Tiling a domain 2: Quadrats#

This tutorial follows from ‘Tiling a domain 1: Hexagonal lattice’ therefore we suggest starting there before coming to this tutorial.

Following from this tutorial, we’ll introduce another way of tiling a domain available in MuSpAn. A simple way of tiling a domain is to use grid-like lattice, were each ‘region’ is a square of a fixed side length. Let’s begin with our usual imports and loading an example dataset.

[1]:
# Import necessary libraries
import muspan as ms
import matplotlib.pyplot as plt

# Load an example domain from the muspan dataset
example_domain = ms.datasets.load_example_domain('Synthetic-Points-Architecture')

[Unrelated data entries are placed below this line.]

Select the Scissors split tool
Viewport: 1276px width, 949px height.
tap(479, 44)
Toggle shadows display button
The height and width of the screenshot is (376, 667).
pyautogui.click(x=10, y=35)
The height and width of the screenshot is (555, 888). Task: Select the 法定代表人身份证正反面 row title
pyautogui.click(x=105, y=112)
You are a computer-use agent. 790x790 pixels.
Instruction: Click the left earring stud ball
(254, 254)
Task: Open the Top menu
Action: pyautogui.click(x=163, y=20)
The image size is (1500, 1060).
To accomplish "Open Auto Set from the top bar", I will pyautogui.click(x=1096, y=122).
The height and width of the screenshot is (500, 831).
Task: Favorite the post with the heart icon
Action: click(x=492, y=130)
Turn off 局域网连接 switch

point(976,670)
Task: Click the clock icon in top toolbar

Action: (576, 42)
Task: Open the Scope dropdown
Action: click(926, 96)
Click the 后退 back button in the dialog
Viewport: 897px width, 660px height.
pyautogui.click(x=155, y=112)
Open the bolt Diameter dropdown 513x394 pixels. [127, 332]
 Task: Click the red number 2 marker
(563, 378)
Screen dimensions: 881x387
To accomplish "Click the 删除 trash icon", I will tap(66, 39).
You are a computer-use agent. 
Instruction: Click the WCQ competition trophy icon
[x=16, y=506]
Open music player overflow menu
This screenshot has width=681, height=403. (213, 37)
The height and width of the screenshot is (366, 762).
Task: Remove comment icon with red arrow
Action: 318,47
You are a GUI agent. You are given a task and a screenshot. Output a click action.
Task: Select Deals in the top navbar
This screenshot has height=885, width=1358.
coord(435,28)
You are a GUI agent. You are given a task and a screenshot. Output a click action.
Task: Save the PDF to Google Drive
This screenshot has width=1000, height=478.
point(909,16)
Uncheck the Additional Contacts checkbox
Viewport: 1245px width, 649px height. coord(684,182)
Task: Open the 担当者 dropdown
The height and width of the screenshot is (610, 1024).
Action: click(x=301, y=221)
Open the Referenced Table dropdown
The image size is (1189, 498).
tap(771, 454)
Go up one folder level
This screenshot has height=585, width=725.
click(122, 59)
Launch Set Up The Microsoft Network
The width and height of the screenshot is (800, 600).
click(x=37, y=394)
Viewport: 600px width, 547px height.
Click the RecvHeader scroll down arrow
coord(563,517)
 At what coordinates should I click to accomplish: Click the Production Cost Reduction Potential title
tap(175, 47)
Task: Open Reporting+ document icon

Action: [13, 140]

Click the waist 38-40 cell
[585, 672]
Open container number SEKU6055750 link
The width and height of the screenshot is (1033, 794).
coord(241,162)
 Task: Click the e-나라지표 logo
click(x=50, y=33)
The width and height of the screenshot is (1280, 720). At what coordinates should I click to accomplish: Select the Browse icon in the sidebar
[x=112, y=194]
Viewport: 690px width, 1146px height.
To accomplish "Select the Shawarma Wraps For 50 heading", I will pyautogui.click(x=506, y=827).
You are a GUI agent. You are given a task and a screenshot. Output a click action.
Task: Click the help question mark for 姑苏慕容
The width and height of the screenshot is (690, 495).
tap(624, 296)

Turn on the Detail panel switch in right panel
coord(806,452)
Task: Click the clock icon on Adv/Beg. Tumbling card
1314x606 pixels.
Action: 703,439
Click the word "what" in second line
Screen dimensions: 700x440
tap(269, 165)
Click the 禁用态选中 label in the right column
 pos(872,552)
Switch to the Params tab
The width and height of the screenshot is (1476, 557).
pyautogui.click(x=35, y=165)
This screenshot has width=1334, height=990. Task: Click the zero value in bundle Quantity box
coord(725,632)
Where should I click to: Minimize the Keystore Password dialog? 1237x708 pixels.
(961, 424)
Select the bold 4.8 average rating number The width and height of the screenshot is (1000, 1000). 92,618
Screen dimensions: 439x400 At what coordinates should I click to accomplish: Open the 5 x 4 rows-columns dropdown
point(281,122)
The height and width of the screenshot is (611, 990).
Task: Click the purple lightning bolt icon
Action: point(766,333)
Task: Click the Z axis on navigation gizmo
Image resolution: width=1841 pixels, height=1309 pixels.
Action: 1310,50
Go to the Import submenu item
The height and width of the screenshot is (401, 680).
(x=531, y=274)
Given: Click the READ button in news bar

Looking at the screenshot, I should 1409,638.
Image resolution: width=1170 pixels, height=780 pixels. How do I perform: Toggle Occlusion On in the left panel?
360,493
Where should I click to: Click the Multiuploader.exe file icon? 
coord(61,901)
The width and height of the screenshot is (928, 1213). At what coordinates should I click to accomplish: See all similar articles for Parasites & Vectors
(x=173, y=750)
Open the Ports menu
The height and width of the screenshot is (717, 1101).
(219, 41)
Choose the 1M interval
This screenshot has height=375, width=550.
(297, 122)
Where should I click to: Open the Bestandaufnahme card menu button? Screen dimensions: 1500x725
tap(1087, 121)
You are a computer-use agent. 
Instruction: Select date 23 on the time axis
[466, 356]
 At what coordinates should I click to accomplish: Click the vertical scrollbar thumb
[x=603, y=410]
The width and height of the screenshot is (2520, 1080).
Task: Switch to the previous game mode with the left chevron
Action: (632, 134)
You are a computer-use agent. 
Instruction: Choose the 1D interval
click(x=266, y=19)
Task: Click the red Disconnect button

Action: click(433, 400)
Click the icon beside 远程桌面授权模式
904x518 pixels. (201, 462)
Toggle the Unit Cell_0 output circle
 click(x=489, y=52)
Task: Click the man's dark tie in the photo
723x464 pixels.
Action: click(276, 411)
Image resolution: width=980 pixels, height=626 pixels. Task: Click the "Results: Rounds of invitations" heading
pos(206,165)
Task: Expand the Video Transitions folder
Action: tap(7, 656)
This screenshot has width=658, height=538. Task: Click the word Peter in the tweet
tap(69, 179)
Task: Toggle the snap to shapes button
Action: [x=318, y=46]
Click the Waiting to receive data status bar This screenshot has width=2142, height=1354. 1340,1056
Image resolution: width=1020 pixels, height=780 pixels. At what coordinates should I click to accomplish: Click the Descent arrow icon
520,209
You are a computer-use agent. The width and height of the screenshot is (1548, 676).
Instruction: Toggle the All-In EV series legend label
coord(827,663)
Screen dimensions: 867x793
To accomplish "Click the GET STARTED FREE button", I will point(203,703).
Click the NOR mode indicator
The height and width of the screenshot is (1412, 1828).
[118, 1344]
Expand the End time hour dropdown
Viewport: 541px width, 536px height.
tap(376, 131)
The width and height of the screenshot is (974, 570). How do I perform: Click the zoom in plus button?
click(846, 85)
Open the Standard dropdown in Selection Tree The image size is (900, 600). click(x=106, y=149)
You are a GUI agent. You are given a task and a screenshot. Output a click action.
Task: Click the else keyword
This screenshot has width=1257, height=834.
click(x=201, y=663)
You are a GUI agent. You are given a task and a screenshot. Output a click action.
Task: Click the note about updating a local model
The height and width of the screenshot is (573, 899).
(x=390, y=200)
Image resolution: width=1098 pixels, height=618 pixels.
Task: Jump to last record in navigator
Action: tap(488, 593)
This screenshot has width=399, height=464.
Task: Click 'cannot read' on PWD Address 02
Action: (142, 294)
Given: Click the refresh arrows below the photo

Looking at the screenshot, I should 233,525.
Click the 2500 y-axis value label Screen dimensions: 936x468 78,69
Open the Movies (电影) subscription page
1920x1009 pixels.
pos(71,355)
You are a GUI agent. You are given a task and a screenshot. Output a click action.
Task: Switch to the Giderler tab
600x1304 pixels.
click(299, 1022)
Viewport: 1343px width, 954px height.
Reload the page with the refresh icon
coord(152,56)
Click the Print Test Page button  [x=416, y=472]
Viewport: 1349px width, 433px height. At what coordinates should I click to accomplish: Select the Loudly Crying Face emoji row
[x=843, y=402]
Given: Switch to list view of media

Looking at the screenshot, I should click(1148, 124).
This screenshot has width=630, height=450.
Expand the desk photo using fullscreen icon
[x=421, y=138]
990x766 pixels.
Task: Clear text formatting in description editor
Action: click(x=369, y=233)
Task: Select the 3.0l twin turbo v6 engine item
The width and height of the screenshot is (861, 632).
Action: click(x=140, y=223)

# Visualise the example domain with the 'Celltype' label
ms.visualise.visualise(example_domain, 'Celltype')
MuSpAn domain loaded successfully. Domain summary:
Domain name: Architecture
Number of objects: 5991
Collections: ['Cell centres']
Labels: ['Celltype']
Networks: []
Distance matrices: []
[1]:
(<Figure size 1000x800 with 2 Axes>, <Axes: >)
../../_images/_collections_region_based_analysis_generating_quadrats_2_2.png

Similar to our first tutorial on tiling, we will be using the region_based submodule. Namely, we can use the generate_quadrats function in this submodule. Luckily (almost by design!) all parameters of generate_quadrats are identical to generate_hexgrid. Therefore, the previous tutorial can be used to checkout how we might want to play with boundaries and labels.

Here, we will just demonstrate using this function with side_length=100.

[2]:
# Generate a quadrat grid within the example domain
# The grid will have a side length of 100 units
ms.region_based.generate_quadrats(example_domain, side_length=100, regions_collection_name='Quadrats', region_label_name='ROI')

# Visualise the generated quadrats within the example domain
ms.visualise.visualise(example_domain, 'ROI')
[2]:
(<Figure size 1000x800 with 2 Axes>, <Axes: >)
../../_images/_collections_region_based_analysis_generating_quadrats_4_1.png
[3]:
# Visualise the grid within the example domain, focusing on the region counts for label 'A'
ms.visualise.visualise(example_domain, 'region counts: A', objects_to_plot=('collection', 'Quadrats'))

# Visualise the 'Celltype' label within the example domain, overlaying the cell centres
ms.visualise.visualise(example_domain, 'Celltype', objects_to_plot=('collection', 'Cell centres'), ax=plt.gca(), marker_size=10)
[3]:
(<Figure size 1000x800 with 3 Axes>, <Axes: >)
../../_images/_collections_region_based_analysis_generating_quadrats_5_1.png

We have made square shape-like objects that have created to tile the doamin. These regions can be used for futher investigations, such as hotspot analysis or can be used to create MuSpAn subdomains using the crop_domain function in the helpers submodule.

As before we recommend checking out our documentation on generate_quadrats to get the most out of this functionality.